▸ Task item
Go through the entries and say how many lines contain the string "screenshot". The number is the whole answer.

▸ Entries taken from a collection
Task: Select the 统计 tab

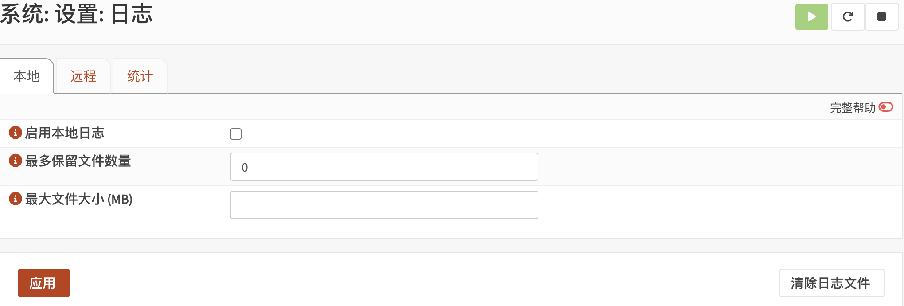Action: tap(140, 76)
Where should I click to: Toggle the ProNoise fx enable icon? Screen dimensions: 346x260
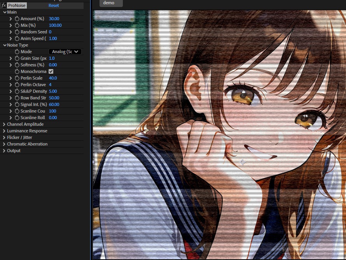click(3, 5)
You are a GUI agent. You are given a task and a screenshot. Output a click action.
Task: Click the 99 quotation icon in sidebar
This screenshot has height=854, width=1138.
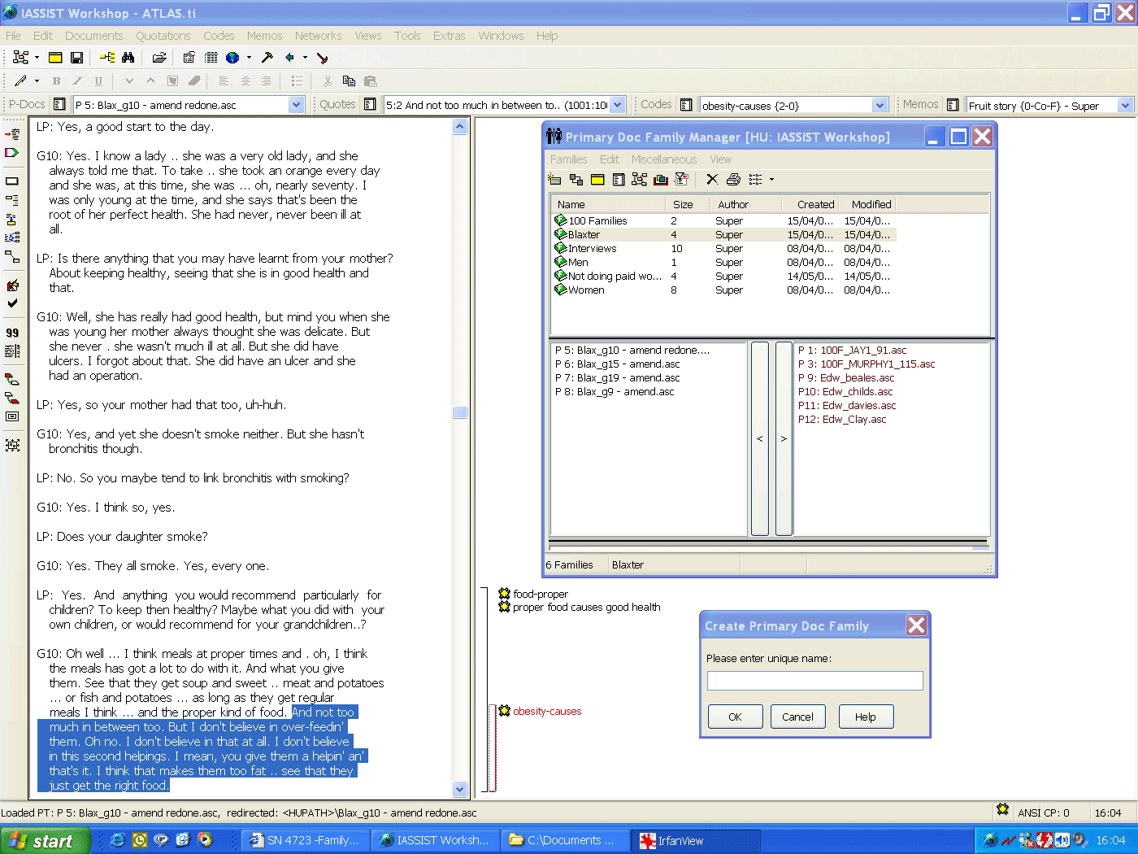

▸ Response area
2